The man came toward them with a breathless laugh and sat down.
“It isn’t your trail but Gladwyne’s I’m interested in, and I can’t say that I’ve succeeded in following that. I merely pushed on, until I struck this cañon and as I couldn’t get across, I followed it up.”
“You’re not easily scared,” Lisle commented. “You might have got lost. Guess you had some motive that made you take the risk.”
“I felt pretty safe. You see, I knew I could strike the river, if necessary. At the same time you were right about the motive—in fact, there’s no use in trying to hide it. I may as well confess that I’d sooner keep Gladwyne in sight.”
“Out of regard for his welfare?” Nasmyth asked.
Batley laughed.
“Not altogether. The fact is, he’s carrying a good deal of my money.”
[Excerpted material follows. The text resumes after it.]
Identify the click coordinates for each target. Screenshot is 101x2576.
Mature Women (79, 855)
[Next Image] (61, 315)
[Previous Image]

“One should have imagined that you’d have had him well insured.”
“That’s quite correct. If he came to grief in England, I shouldn’t anticipate any trouble, but it would be different out here and, everything considered, I’d rather avoid complications with the insurance companies. Now that I’ve been candid, do you feel inclined to reciprocate?”
“Not in the least,” Lisle replied shortly. “I’m not sure I even sympathize. But since you’ve turned up you’ll have to stick to us; I don’t want to waste time in leading another search party. As soon as there’s a little more light, we’ll try to get across the cañon.”
“Thanks for the permission,” smiled Batley, lighting a cigar.